- Episode no.: Episode 25
- Directed by: Ray Austin
- Written by: Donald James
- Production code: 25
- Original air date: 6 March 1970

Guest appearances
- Patrick Barr; Clifford Earl; Juliet Harmer; Jeremy Young; Garfield Morgan;

Episode chronology
| ← Previous "Vendetta for a Dead Man" | Next → "The Smile Behind the Veil" |

= You Can Always Find a Fall Guy =

"You Can Always Find a Fall Guy" is the twenty-fifth episode of the 1969 ITC British television series Randall and Hopkirk (Deceased) starring Mike Pratt, Kenneth Cope and Annette Andre. The episode was first broadcast on 6 March 1970 on the ITV. It was directed by Ray Austin.

==Synopsis==
Arriving home after a long night, Jeff is greeted by a nun at his apartment. The nun proceeds to tell Jeff that she believes her convent's funds are being diverted by a recently employed accountant - Douglas Kershaw. Jeff reluctantly agrees to look into the case, and arranges to meet the nun at the convent the following night.

With Marty in tow, he is met at the convent gates by the nun, who hands him a sealed envelope containing the account figures of the convent. Unbeknownst to Jeff, the nun replaces a sign for the convent with another sign - one for an electronics company. Before leaving, Jeff and Marty hear an alarm and then guard dogs. Jeff decides to leave, but before he can he is blocked in the drive by the Security Officer and sent to the office of Philip Yateman, where he tries to explain his reasons for being on the premises. Yateman decides to hold Jeff overnight, but, when attention is diverted by Marty, Jeff is able to escape. Jeff manages to retrieve the envelope he had earlier thrown away and opens it to find only newspaper cuttings.

The next morning Jeff is met in his car by the Security Officer - Edwards. Believing that the envelope contains important information Edwards offers a deal to Jeff, not believing that the envelope contained only newsprint. After the meeting, Jeff decides to visit Douglas Kershaw. He refuses to divulge any information to Jeff - merely saying he is a dealer in information.

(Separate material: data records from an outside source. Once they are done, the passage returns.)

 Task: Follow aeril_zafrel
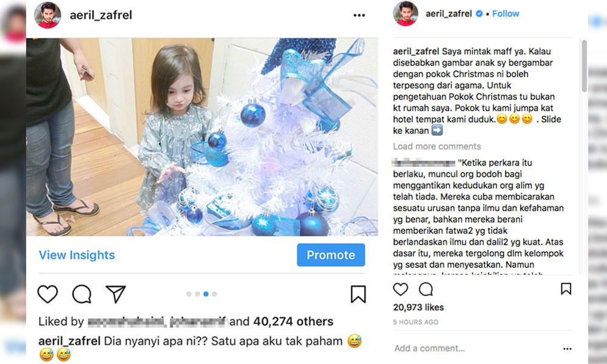(506, 13)
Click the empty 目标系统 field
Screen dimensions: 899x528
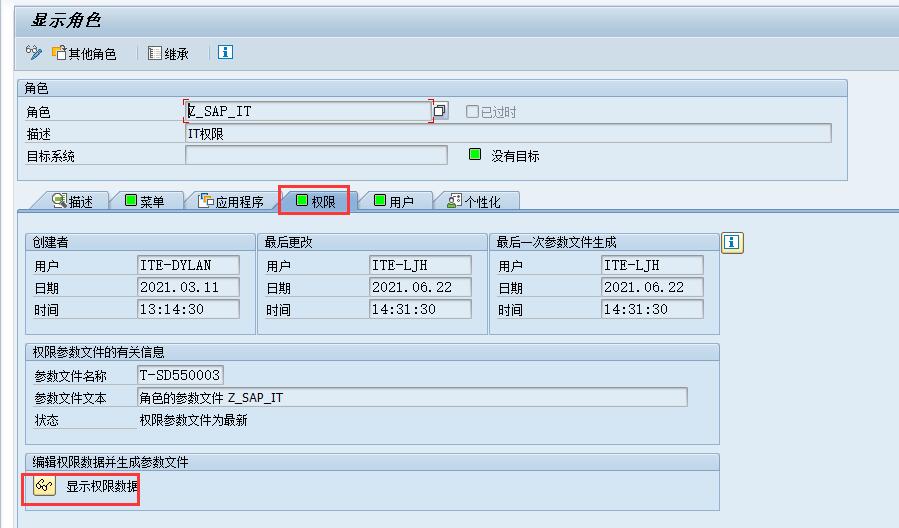coord(316,155)

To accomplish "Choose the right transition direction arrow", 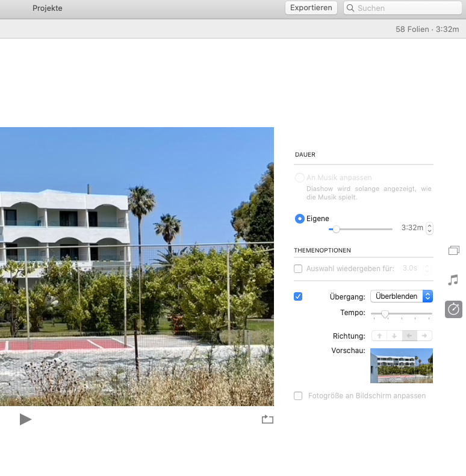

Later, Marty goes to the office to find the police there who believe him to have stolen documents sworn by Yateman. Marty tells Jeff, who then realises the set up, and so decides to visit Yateman to tell his version of the story. Yateman doesn't believe Jeff's version of events, so Jeff decides to visit Kershaw instead, this time to get him to tell the police that he has never had any dealings with him. Kershaw refuses, and Jeff realises that Kershaw is in on the plot as well. Yateman then arrives, with the Personnel Manager, Miss Holiday, who posed as the nun. After a fight, Jeff is taken off by the pair, and locked away in a cellar.

Jeff calls on Marty for help. Marty tells Jeff he has been working on a plan, and visits a local hospital, where he visits a patient undergoing surgery. The patient has a near death experience during which Marty tells him to phone the police with the information about Jeff's kidnap. After surgery the patient awakens and demands a telephone. After a struggle he is allowed a phone and calls the police which leads to Jeff being freed by Edwards, and Yateman's arrest.

==Cast==
- Mike Pratt as Jeff Randall
- Kenneth Cope as Marty Hopkirk
- Annette Andre as Jeannie Hopkirk
- Patrick Barr ... Philip Yateman
- Clifford Earl ... 1st Detective
- Juliet Harmer ... Miss Holiday
- Jeremy Young ... Douglas Kershaw
- Garfield Morgan ... Edwards
- Maggie London ... Nurse
- Edward Caddick ... Patient
- Tony Steedman ... Surgeon
- Michael Graham ... Anaesthetist

==Production==
Although the 25th episode in the series, You Can Always Find a Fall Guy was the 5th episode to be shot, filmed between July and September 1968.
The exteriors of the convent in the episode were shot at Grim's Dyke.